A review of P#15's medical record revealed that P#15 presented the facility's ED on 3/14/24 at 4:02 p.m. with a chief complaint of suicide. P#15 was assigned an acuity level of two. Review of the medical record revealed that P#15 had visual hallucinations and suicidal ideations, positive for alcohol use, and requested information for alcohol rehabilitation. Continued review of the medical record revealed that P#15 wished to be dead in the past month, had non-specific active suicidal thoughts in the past month, and suicidal behavior. P#15 had a Columbia Suicide Severity Rating Scale (CSSRS) risk as moderate. Continued review of the medical record failed to a psychiatric or mental status examination by a provider.

P#15 was discharged from the facility on 3/14/24 at 6:11 p.m. with discharge instructions about alcohol use. Continued review failed to reveal any rehabilitation recommendations or additional outpatient services.

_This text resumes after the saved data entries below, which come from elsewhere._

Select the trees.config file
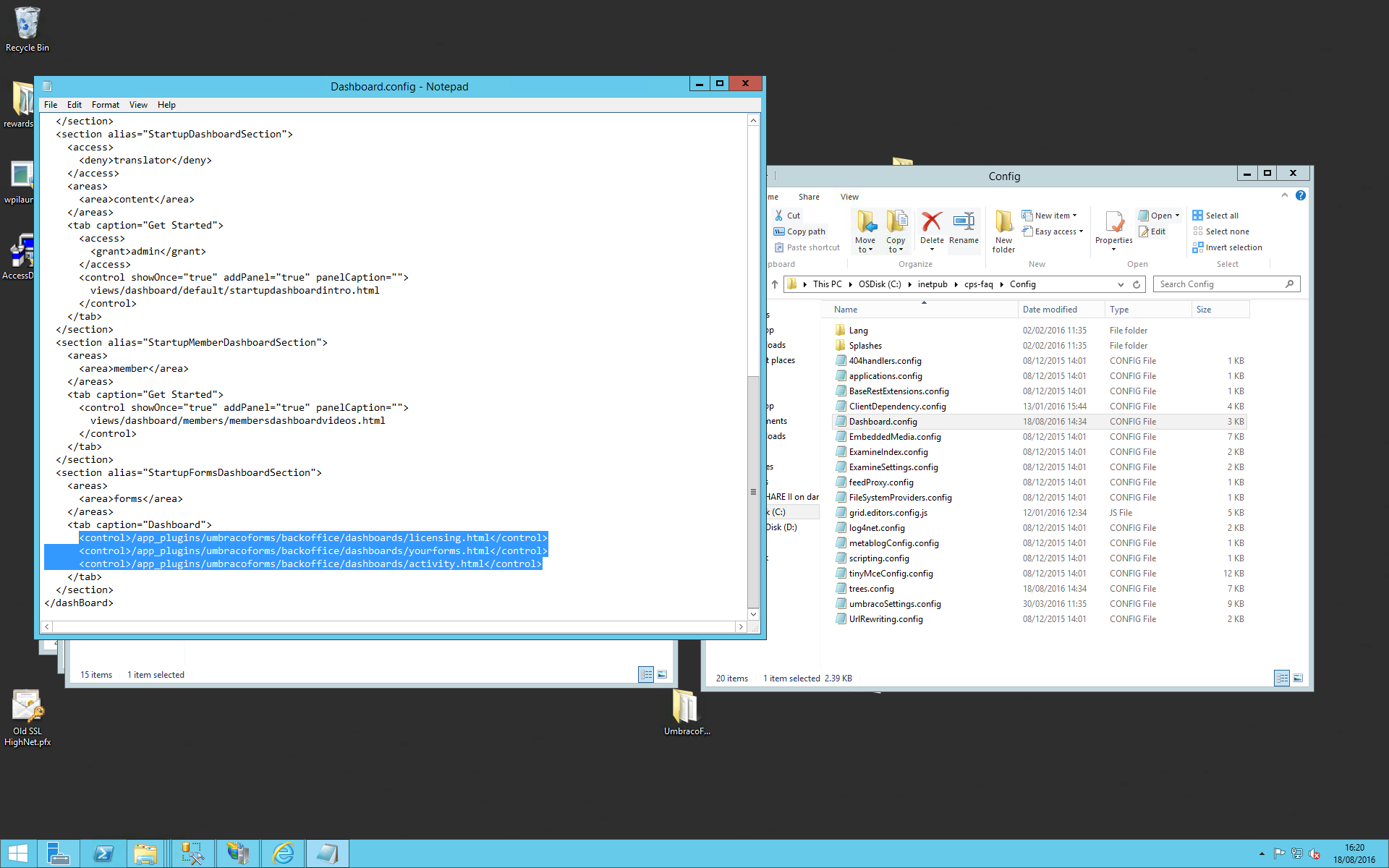pyautogui.click(x=871, y=589)
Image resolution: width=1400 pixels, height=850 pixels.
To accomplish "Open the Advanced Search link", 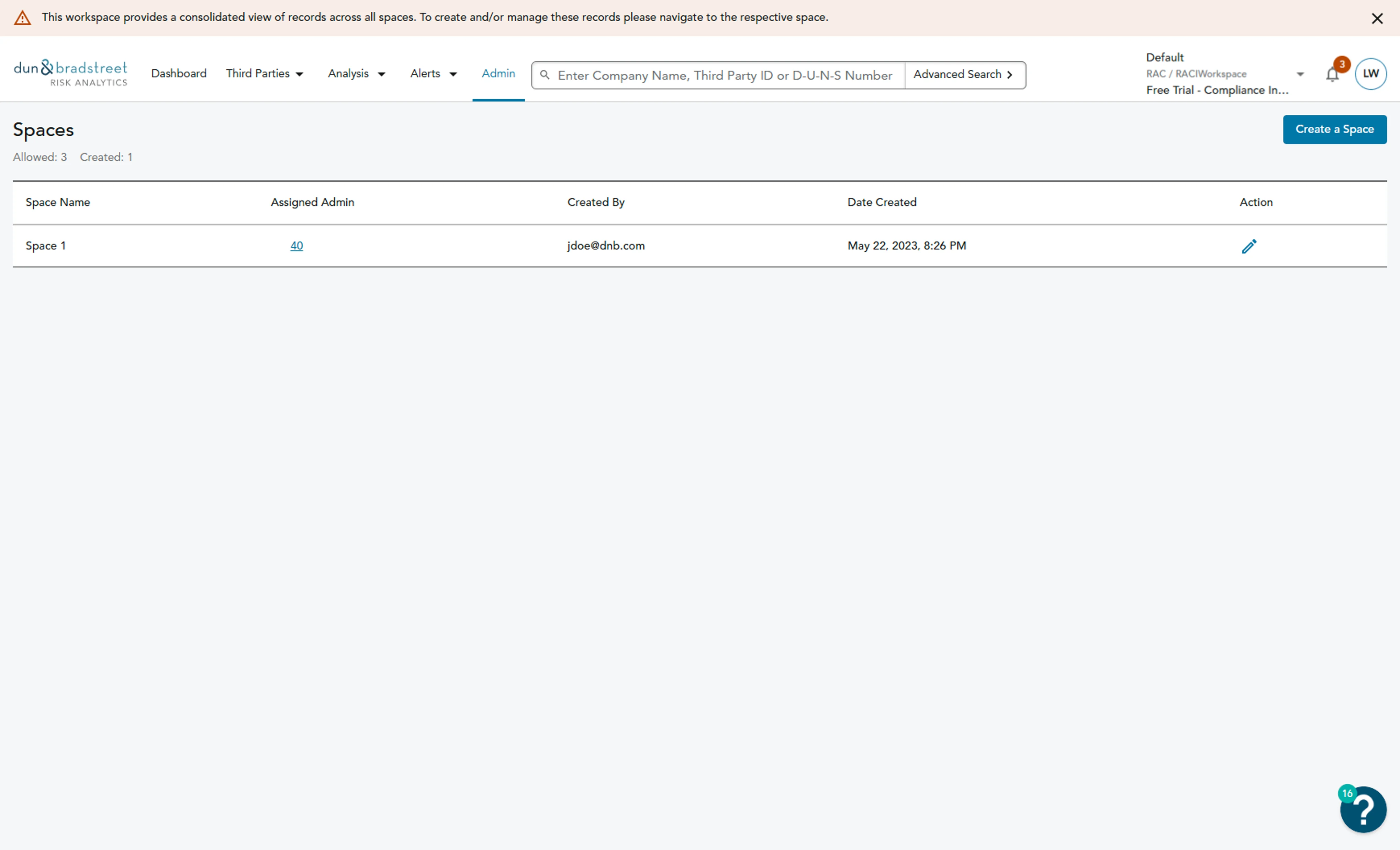I will [x=963, y=75].

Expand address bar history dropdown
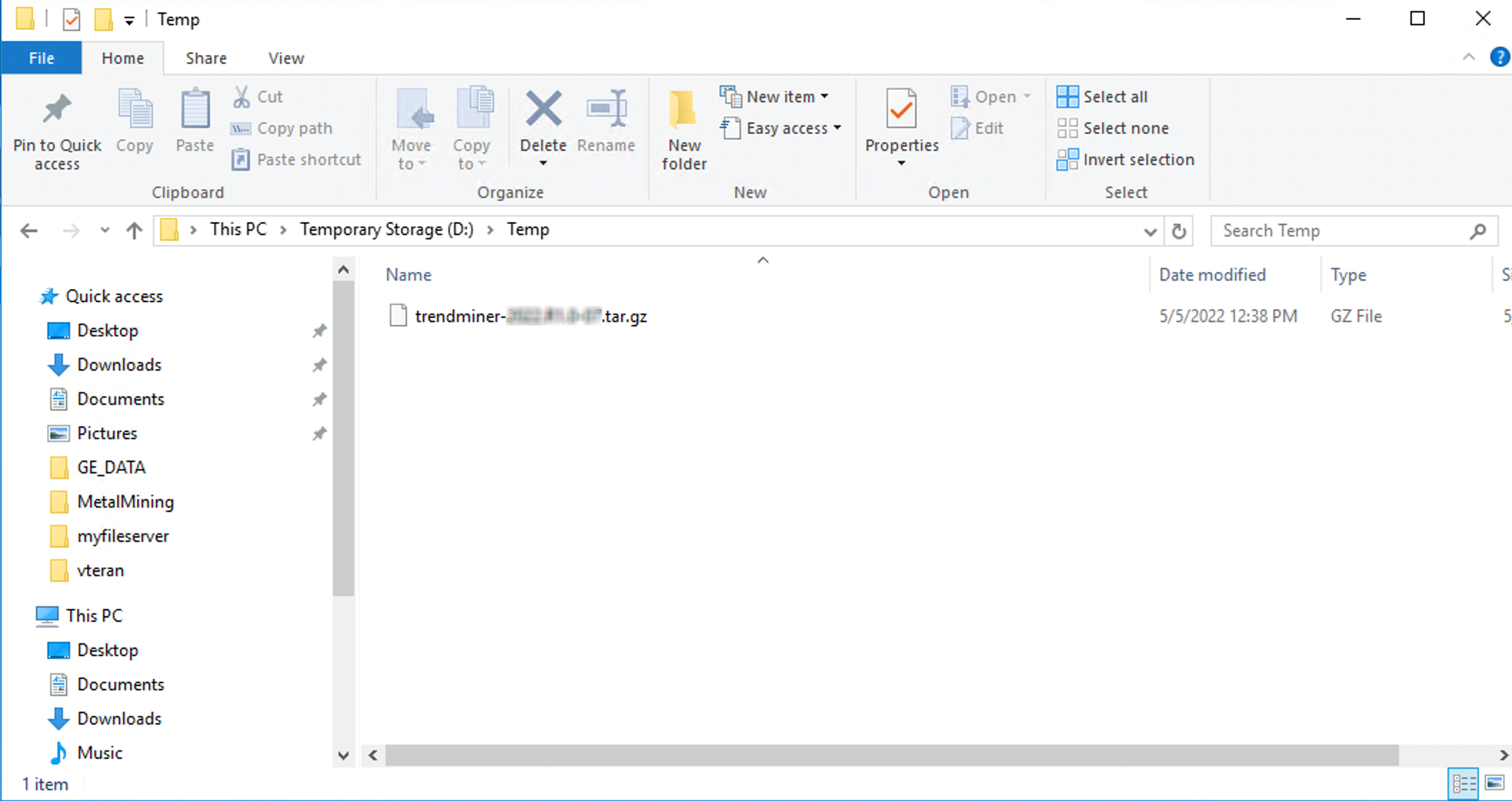[x=1149, y=231]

During an interview on 7/31/24 at 3:30 p.m., with Security Officer (SO) EE, in a conference room, SO EE
explained that although not ideal, the ED staff had to discharge behavioral health patients due to aggressive behavior for the safety of the staff. He explained that staff had been injured by aggressive patients in the past.

During a telephone interview on 8/1/24 at 10:30 a.m. with Registered Nurse (RN) CC, RN CC explained that the manner behavioral health patients were discharged depended on the situation. Providers signed a 1013 hold if the patient exhibited true expressions of suicidal or homicidal ideations. . If a patient was overly aggressive or not cooperating with the provider, the patient was discharged.

During an interview on 8/6/24 at 1:28 p.m. with ED Unit Nursing Director (UND) KK, in a hallway, UND KK explained that all discharge education instructions should be printed out and include resource phone numbers, follow-up instructions, prescription information, and diagnosis information. He added that a QR code prints on the last page of the discharge instructions. UND KK was asked to explain under what circumstances a patient's discharge instructions would not include specific discharge education but only a QR code. UND KK added that it should never happen unless the patient eloped or left without treatment. He said that it would surprise him if patients were not receiving discharge education and only a QR code.